Process for making high-performance solid-state lithium-ion batteries with improved energy density, cycle life, and safety compared to liquid electrolyte batteries. The process involves mixing ceramic electrolyte powder with flux materials and heating at lower temperatures to form a dense, lithium-conducting electrolyte. This enables depositing thin-film electrolytes with high ionic conductivity suitable for all-solid-state batteries. The lower processing temperatures avoid issues like phase transformation and sintering. The fluxed powder is shaped and heated again at lower temperatures to densify the electrolyte. The lower temperatures and fluxing step allow forming dense electrolytes without sintering issues when directly depositing ceramic powders at high temperatures.

A secondary battery with improved cycling life and low temperature performance by using a nonaqueous electrolyte containing chlorine ions and a separator with lithium ion conductivity. The battery has a positive electrode with a halide like CuCl2, FeCl3, or CoCl2 as the active material. The negative electrode can have lithium metal, lithium alloys, or compounds that insert/extract lithium. The nonaqueous electrolyte contains an ionic liquid with chlorine anions. The separator allows lithium ion transfer. This combination provides better cycling and low temp performance compared to conventional batteries with aqueous electrolytes.

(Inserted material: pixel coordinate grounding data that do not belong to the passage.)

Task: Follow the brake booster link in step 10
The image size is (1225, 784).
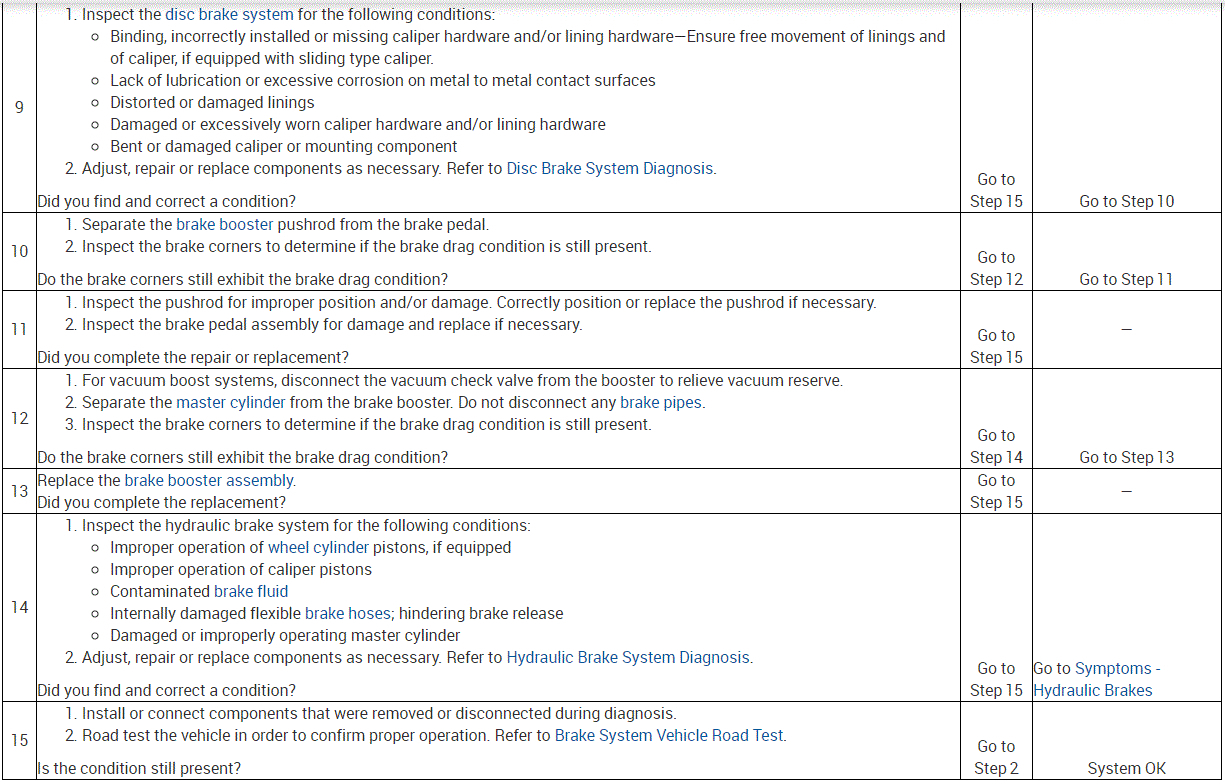Action: click(x=224, y=225)
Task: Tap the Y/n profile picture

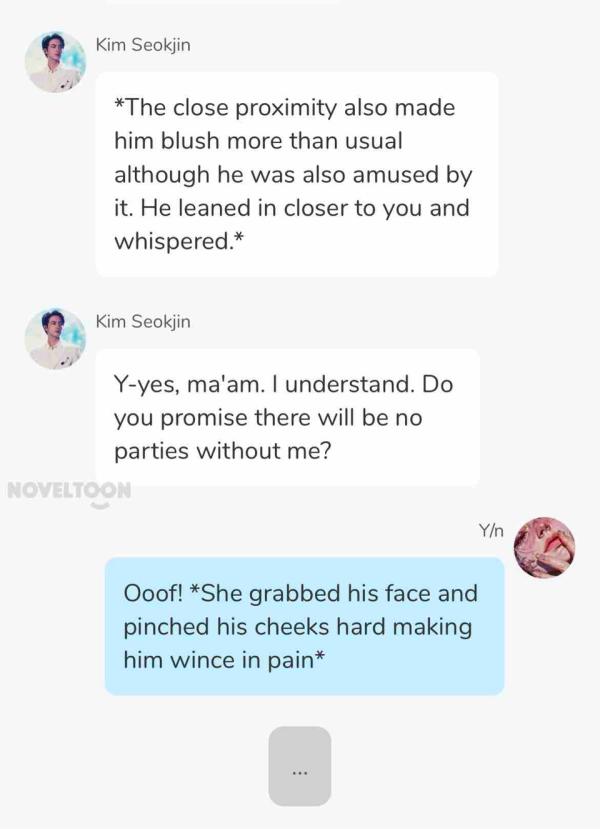Action: (x=544, y=548)
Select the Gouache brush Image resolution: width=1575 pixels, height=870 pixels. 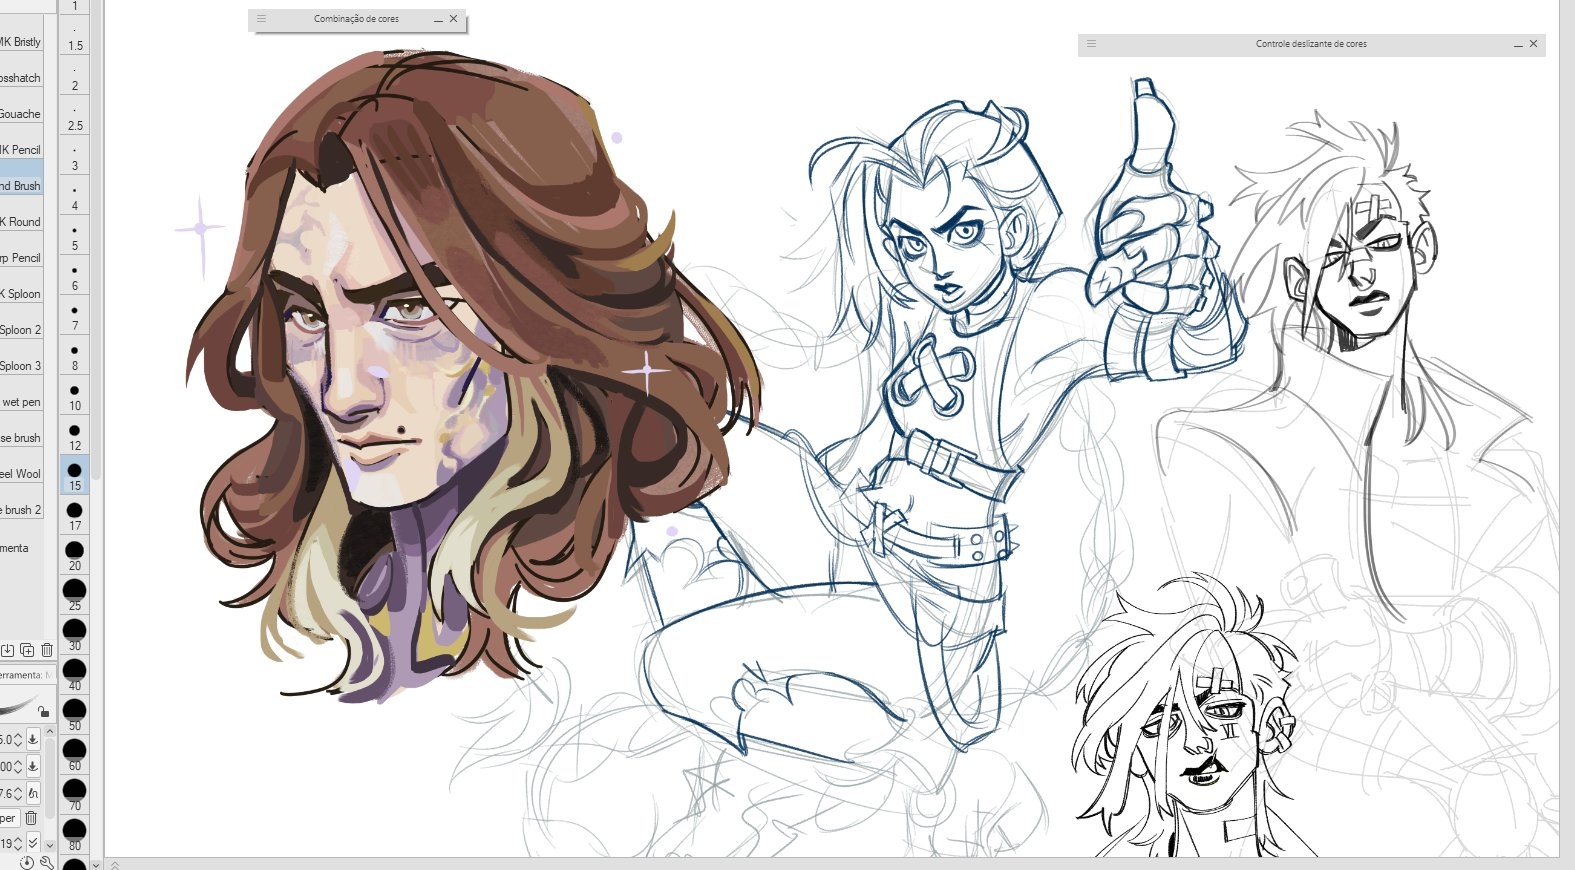(20, 114)
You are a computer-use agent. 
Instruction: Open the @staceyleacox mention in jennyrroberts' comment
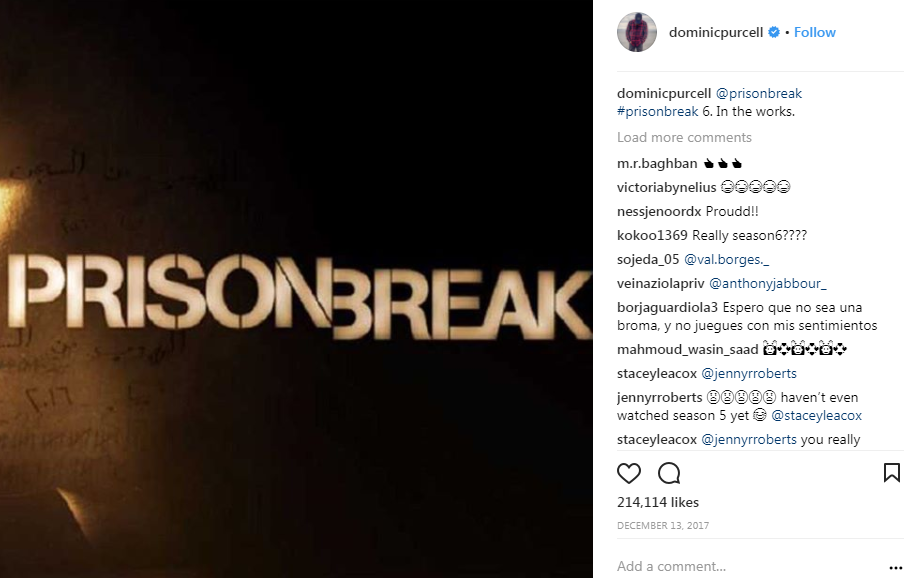click(x=816, y=416)
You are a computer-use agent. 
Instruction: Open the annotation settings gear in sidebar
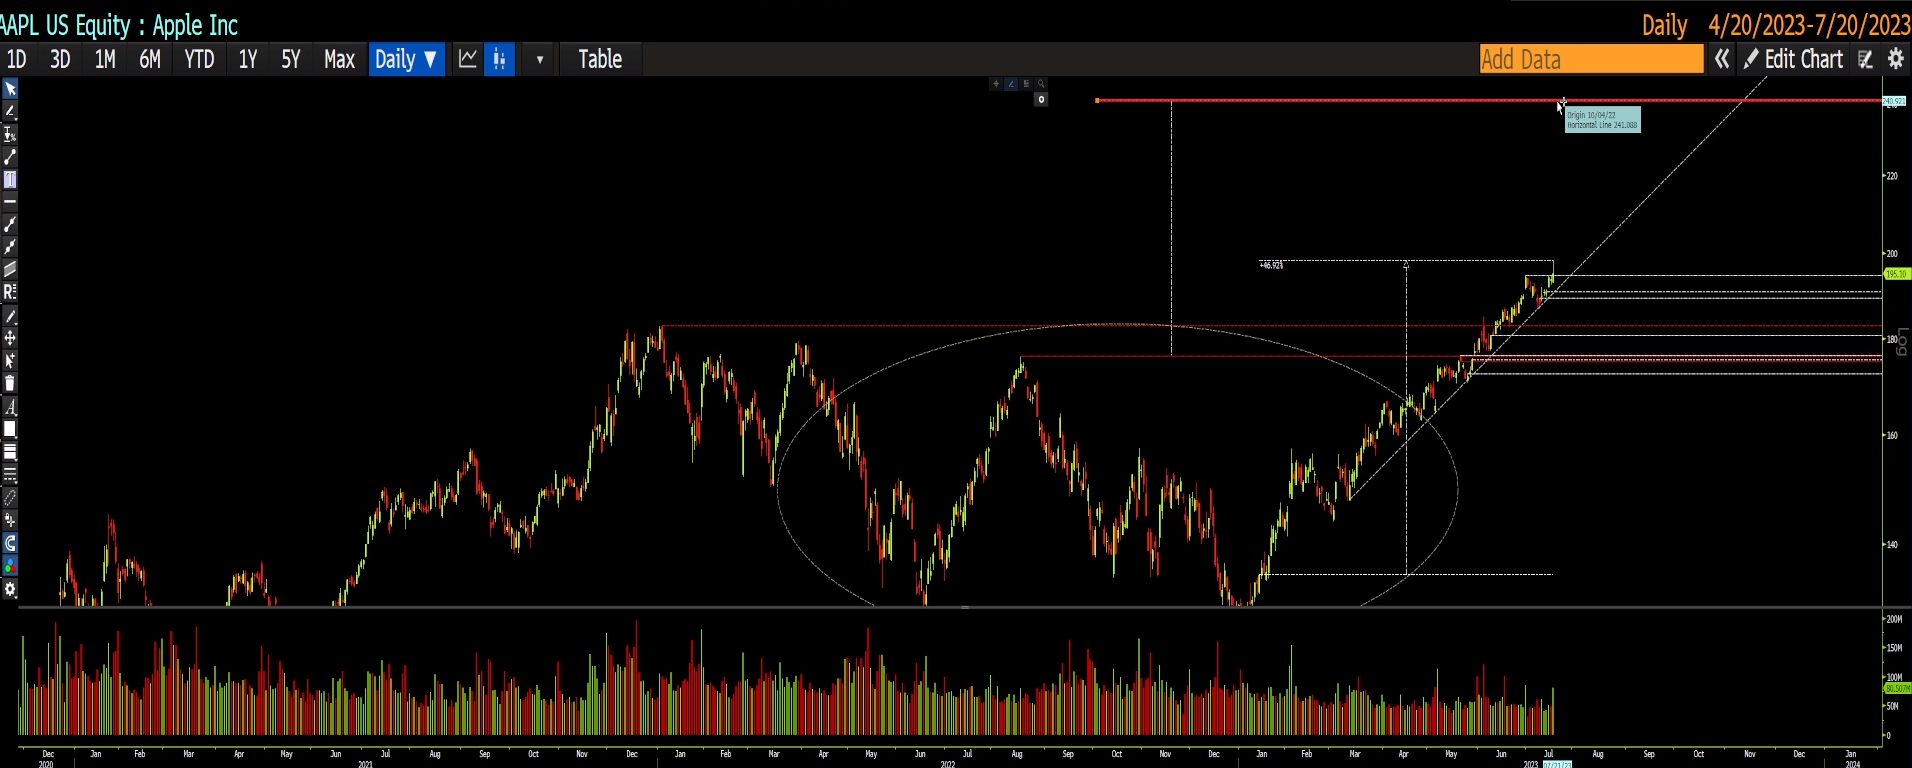(x=10, y=589)
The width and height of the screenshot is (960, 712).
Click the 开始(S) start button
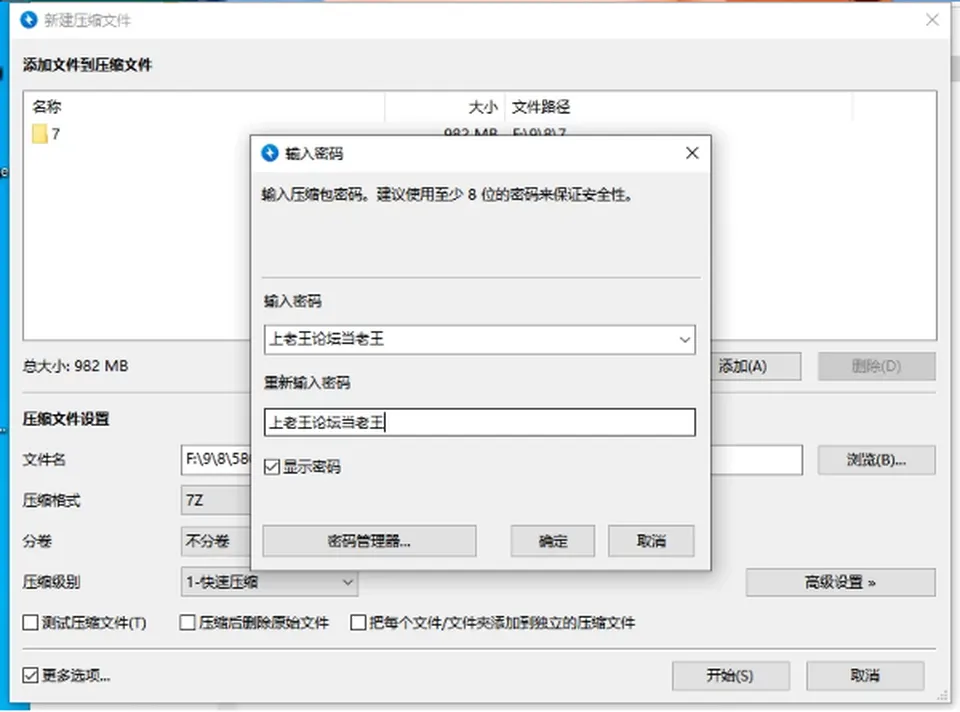click(730, 675)
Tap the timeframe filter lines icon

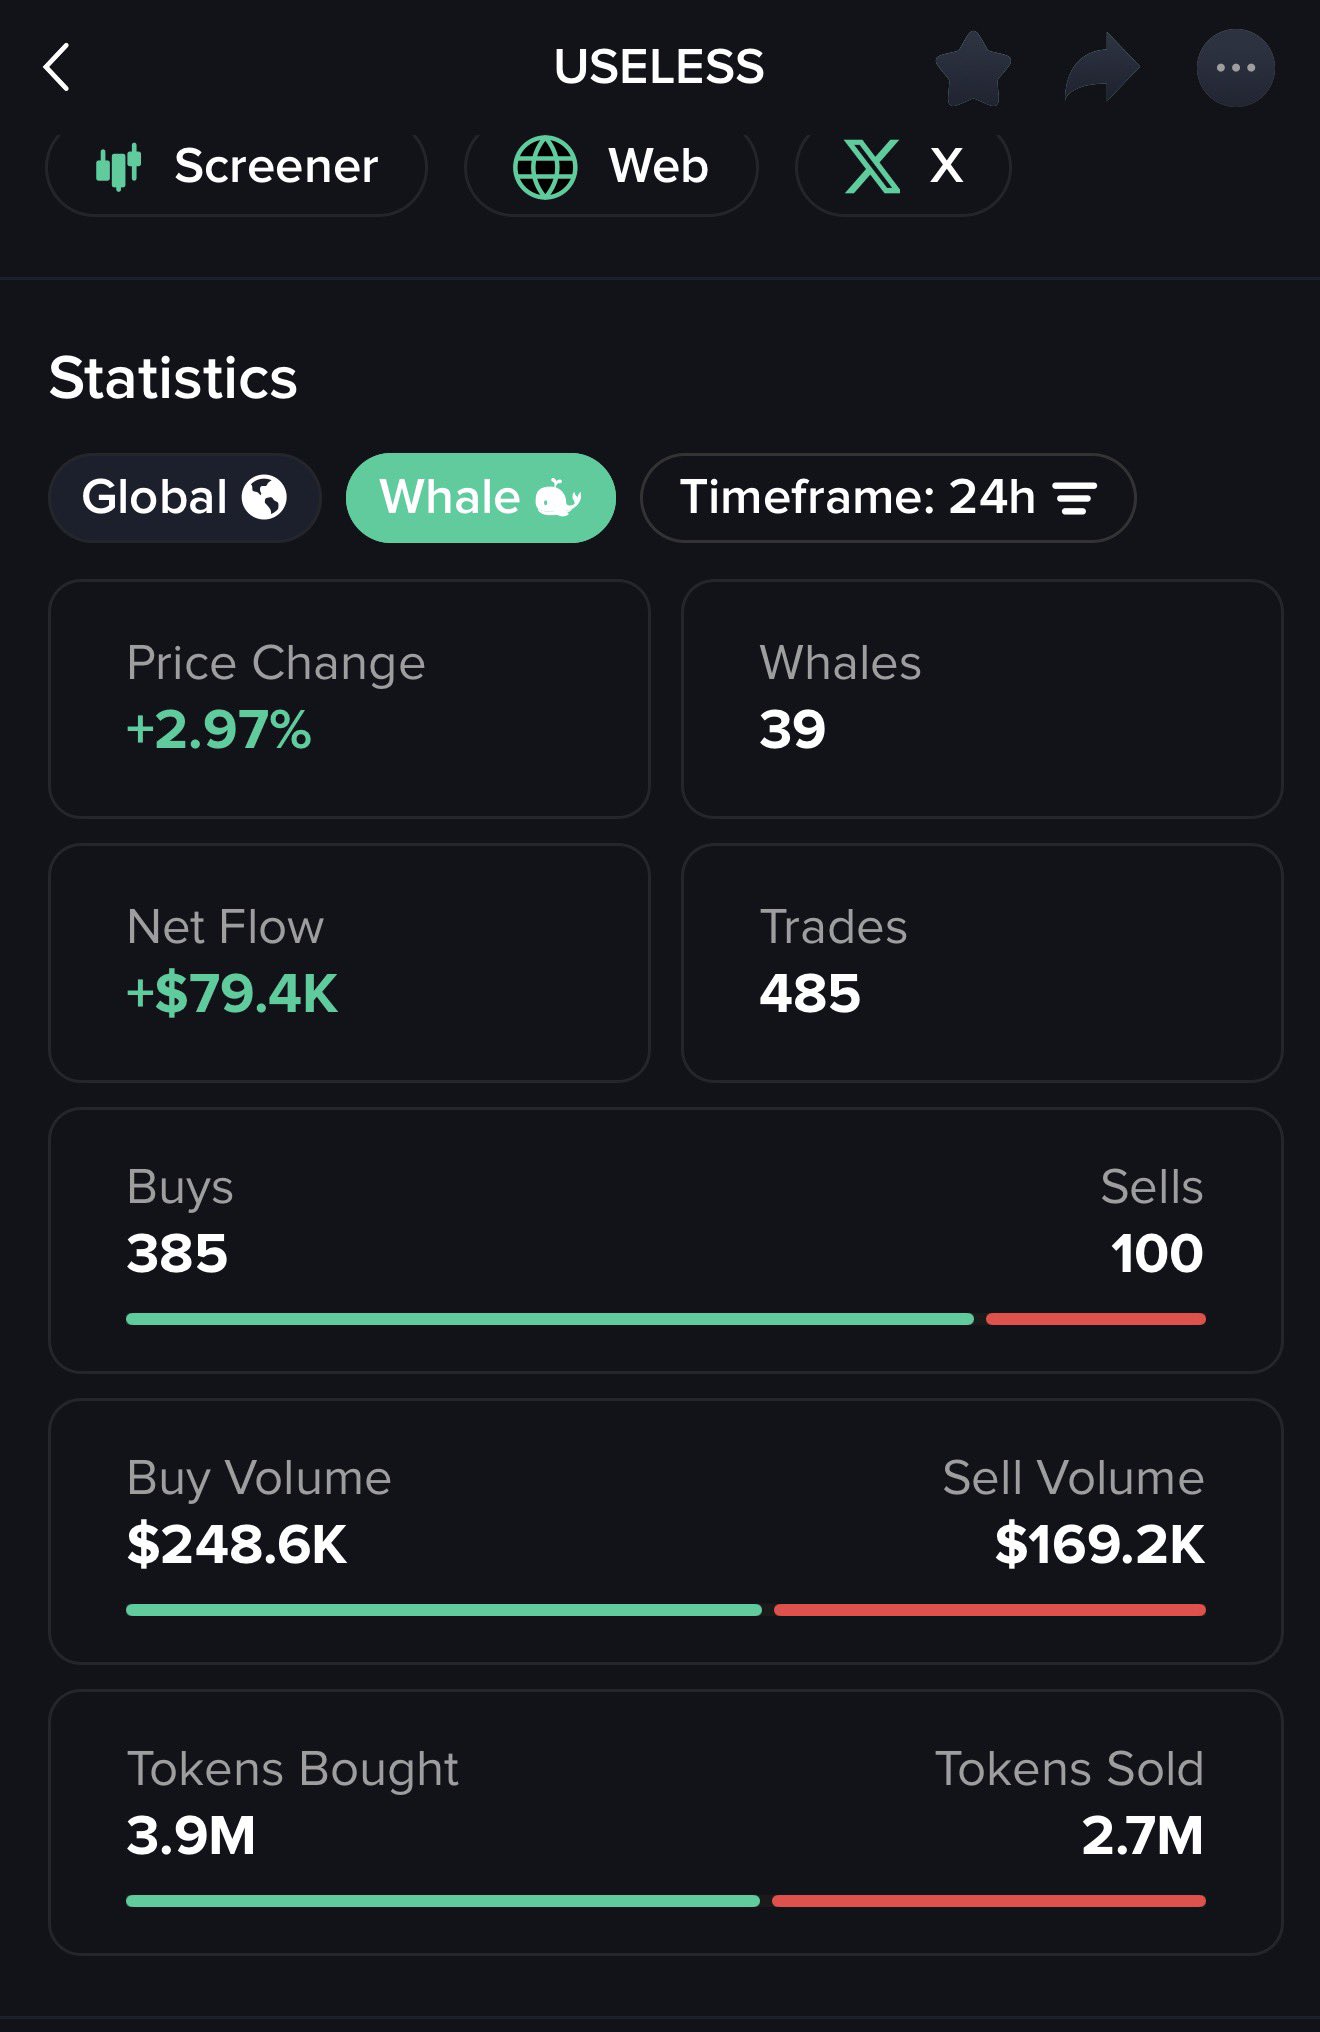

Battery design with improved energy density and thermal management. The battery has a unique thermal management component connecting to the largest wall of each cell. It consists of opposing heat plates with a flow passage between. The plate thickness and flow passage size ratio must be 0.01-0.25. This configuration maximizes internal space utilization for higher energy density, while ensuring thermal management through fluid flow between the plates.

An all-solid-state battery system that maintains uniform pressure inside the battery during charging and discharging to prevent cell expansion and contraction issues. The system uses a closed chamber filled with pressurizing fluid to apply isostatic pressure to all cells. A state detector monitors battery conditions. A controller adjusts temperature and fluid flow rates to keep pressure within a range based on cell state. This prevents volume changes from affecting cell pressurization.

Energy storage assembly for electric vehicles with improved thermal management and cell-to-cell isolation to prevent thermal runaway propagation. The assembly has a housing with battery cells arranged in stacks inside. A barrier separates the stacks to reduce heat transfer between them. A coolant plate along the cells has a channel to circulate cooling fluid. A slot in the plate aligns with the barrier to further isolate the stacks. This prevents thermal runaway in one stack from spreading to the other stack by reducing conductive and convective heat transfer.

All solid-state battery module with temperature and charge state dependent pressure control to stabilize performance. The battery module has cells sandwiched between pressure plates. A controller adjusts the pressure force based on the battery temperature and state of charge. This allows optimizing internal resistance for charge and discharge efficiency across temperature and charge levels.

Secondary battery with improved lifetime performance, especially under high temperature and high state-of-charge conditions, by suppressing gas generation and resistance increase. The battery has a sulfur-containing compound in the electrolyte and a sulfur layer on the positive electrode. The compound ratio E/A between the compound in the electrolyte and the sulfur layer on the electrode satisfies a specific range to balance reaction between the compound and electrode vs other electrolyte components.

Bipolar battery design using solid-state ionically conductive polymer electrolytes to enable high voltage operation without the need for internal sealing mechanisms. The bipolar battery has alternating electrode layers with solid polymer electrolyte layers sandwiched between them. This allows multiple cells in series without the need for separator layers or internal seals. The solid electrolyte material has mobile ions in the glassy state at room temperature. It is synthesized by mixing a polymer, dopant, and ionic compound.